Al morir Sixto IV el 12 de agosto de 1484, había dos pretendientes en pugna por obtener la tiara: el español Rodrigo de Borgia y Giuliano della Rovere. Ambos eran sobrinos de sendos pontífices; el primero de Calixto III y el segundo, del recién fallecido Sixto. Eran los favoritos y, sin embargo, ninguno de ellos se sentó en la silla de san Pedro. Giuliano se dio cuenta muy pronto de que los cardenales no tenían intención de otorgarle su voto, así que hizo lo único que pudo en ese momento: evitar que saliera elegido su adversario y mover sus fichas para que el nuevo Papa fuera uno de sus hombres.
Y así fue. El colegio cardenalicio escogió al cardenal Giovanni Battista Cibo, hijo de un senador romano que se había educado durante su juventud en la corte de Nápoles y en las universidades de Roma y Padua.
Si Sixto IV había despejado cualquier duda sobre su pecaminosa actitud, el nuevo Papa, Inocencio VIII, tampoco defraudó en este aspecto. Antes de recibir la mitra papal había traído al mundo a dos hijos: Franceschetto y Teodorina. En este asunto hay que reconocerle al Papa su honestidad. Hasta aquel momento la mayoría de los papas o cardenales que tenían hijos bastardos solían esconder su condición concediéndoles el menos escandaloso apelativo de «sobrinos». Pero Inocencio no creyó necesario aquel protocolo hipócrita, y reconoció abierta y públicamente a sus hijos ilegítimos.
Y al igual que su predecesor, Inocencio tampoco dejó escapar la oportunidad de beneficiar a los suyos. Franceschetto recibió como regalo el casamiento en una fastuosa boda con Magdalena de Médicis, hija de Lorenzo el Magnífico; un año más tarde hacía lo propio con su nieta Battistina, la hija de Teodorina, a quien casó con el nieto del rey de Nápoles, Luis de Aragón.
El papa Della Rovere había dejado las arcas pontificias totalmente exhaustas después de sus continuas batallas y los regalos a sus sobrinos, por lo que Inocencio VIII heredó unas cuentas en números muy rojos. Para intentar paliar aquella penosa situación tampoco dudó en empeñar la tiara, la mitra y parte de los tesoros papales, según iba siendo necesario. Pero aquello era sólo una solución temporal, así que comenzó a estrujar las amplias posibilidades que otorgaba la venta de cargos eclesiásticos al mejor postor.

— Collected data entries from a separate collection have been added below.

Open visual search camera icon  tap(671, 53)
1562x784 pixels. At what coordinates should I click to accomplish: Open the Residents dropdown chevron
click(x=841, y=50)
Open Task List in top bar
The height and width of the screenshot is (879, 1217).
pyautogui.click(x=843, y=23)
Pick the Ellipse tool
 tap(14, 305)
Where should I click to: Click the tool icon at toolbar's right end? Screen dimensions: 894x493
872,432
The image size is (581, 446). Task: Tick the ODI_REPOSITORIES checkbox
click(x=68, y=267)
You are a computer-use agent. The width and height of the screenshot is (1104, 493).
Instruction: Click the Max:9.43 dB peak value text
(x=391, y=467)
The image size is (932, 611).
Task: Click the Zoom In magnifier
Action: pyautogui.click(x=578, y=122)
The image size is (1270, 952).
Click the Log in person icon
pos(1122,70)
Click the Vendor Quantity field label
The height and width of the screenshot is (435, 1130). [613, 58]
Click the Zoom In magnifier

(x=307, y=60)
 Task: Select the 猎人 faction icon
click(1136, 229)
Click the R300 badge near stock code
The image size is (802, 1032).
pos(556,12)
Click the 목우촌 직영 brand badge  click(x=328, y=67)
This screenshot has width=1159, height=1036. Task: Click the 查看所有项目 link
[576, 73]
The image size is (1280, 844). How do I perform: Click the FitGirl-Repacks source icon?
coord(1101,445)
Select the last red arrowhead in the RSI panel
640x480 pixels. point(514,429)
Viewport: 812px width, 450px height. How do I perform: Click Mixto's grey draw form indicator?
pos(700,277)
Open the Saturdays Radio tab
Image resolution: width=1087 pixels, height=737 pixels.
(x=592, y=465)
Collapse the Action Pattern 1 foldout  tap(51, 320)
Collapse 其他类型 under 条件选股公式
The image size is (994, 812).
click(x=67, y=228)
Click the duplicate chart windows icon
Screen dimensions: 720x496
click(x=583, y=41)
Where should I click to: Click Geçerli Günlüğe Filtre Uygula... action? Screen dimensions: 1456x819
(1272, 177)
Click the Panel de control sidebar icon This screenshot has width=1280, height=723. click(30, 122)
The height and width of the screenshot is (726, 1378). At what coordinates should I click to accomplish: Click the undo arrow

Otra fuente de ingresos, esta bastante fuera de lo común, la obtuvo tras llegar a un curioso acuerdo con el sultán Bayaceto II. A cambio de unos 40.000 ducados anuales, Inocencio se comprometía a «custodiar» a un hermano del sultán, llamado Djem. Al parecer, este resultaba demasiado molesto por su desenfreno con las mujeres del harén de su hermano y, sobre todo, por el peligro que suponía como aspirante al trono.
Caza de brujas
Entre las decisiones más negativas de este Santo Padre se encuentra la proclamación de la bula Summis Desiderantis Affectibus, mediante la cual se daba carta blanca a la «caza de brujas». Y no era una metáfora. Aquel documento hizo que se multiplicara la fiebre contra aquellas mujeres que, supuestamente, tenían tratos con el maligno.
Fueron dos inquisidores alemanes de la Orden de los dominicos, Heinrich Kraemer y Jacob Sprenger, quienes tras pedir ayuda a Inocencio en su lucha contra las hechiceras publicaron en Estrasburgo el que se convertiría en libro de cabecera de todos los inquisidores de Europa: el Malleus Malleficarum, también conocido como «Martillo de Brujas». El libro disfrutó del apoyo pontificio, e incluía en sus primeras páginas la bula de Inocencio. Aquel manual del «perfecto inquisidor» se convirtió, tristemente, en un best-seller de la época que hasta el siglo XVIII sirvió para llevar a miles de mujeres inocentes a la hoguera…
Inocencio VIII nunca gozó de muy buena salud. En sus ocho años de papado tuvo diversos achaques, y más de una vez se pensó que estaba a punto de pasar a mejor vida. En una de estas ocasiones en las que Inocencio parecía estar con un pie en el otro lado, su hijo Franceschetto tuvo la genial idea de robar el tesoro pontificio y escapar con él. Para su desgracia, el Papa se recuperó y tuvo que regresar y devolver lo robado.
Cuando finalmente se acercó su verdadero final, y siguiendo indicaciones de su médico, hizo que «sangraran» a tres jóvenes para recibir una transfusión, en la creencia de que aquel remedio le devolvería la salud. Por desgracia, ni él ni aquellos inocentes sobrevivieron al tratamiento.